*DATA PROVIDED*.

::::

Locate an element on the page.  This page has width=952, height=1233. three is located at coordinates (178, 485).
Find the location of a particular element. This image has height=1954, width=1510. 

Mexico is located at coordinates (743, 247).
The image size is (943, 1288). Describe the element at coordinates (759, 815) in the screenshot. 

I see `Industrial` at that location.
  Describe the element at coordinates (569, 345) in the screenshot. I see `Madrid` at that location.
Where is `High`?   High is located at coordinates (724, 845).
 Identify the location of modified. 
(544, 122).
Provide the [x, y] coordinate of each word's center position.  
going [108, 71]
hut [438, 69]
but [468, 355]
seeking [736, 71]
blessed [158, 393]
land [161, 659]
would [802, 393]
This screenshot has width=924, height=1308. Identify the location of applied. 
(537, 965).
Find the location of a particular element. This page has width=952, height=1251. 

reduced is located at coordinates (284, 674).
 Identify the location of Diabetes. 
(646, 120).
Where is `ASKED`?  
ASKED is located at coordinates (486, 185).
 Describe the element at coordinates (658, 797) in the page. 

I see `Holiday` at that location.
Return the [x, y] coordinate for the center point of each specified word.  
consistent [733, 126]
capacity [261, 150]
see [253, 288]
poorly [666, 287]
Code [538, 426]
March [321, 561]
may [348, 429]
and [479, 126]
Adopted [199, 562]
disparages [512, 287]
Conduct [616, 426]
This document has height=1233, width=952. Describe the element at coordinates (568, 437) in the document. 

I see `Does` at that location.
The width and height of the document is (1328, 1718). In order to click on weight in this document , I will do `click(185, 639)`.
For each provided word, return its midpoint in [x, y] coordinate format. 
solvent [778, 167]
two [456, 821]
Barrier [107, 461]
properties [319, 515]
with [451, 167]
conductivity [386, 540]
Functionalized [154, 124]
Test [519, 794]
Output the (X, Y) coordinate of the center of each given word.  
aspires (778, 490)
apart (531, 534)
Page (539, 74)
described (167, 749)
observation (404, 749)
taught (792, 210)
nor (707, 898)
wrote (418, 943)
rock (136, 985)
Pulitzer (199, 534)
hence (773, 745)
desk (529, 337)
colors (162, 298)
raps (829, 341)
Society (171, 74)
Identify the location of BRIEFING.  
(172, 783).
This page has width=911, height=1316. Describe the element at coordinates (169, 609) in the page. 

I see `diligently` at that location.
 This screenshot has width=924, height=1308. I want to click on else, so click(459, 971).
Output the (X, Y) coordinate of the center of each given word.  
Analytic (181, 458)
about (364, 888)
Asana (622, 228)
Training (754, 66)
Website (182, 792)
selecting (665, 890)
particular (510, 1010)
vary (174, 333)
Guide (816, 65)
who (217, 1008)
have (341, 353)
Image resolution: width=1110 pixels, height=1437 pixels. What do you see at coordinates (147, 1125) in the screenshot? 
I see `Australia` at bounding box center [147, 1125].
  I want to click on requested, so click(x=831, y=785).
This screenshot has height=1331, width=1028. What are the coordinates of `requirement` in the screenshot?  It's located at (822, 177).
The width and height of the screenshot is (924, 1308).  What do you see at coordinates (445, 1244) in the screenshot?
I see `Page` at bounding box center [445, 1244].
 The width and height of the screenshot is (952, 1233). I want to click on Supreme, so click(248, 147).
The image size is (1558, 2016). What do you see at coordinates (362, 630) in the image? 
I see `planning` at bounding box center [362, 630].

::::

*WHAT NEEDS TO BE DONE*. Please state how many lines of the entries above contain the word "Find", giving only the number.

*RESULT FOR THIS TASK*. 2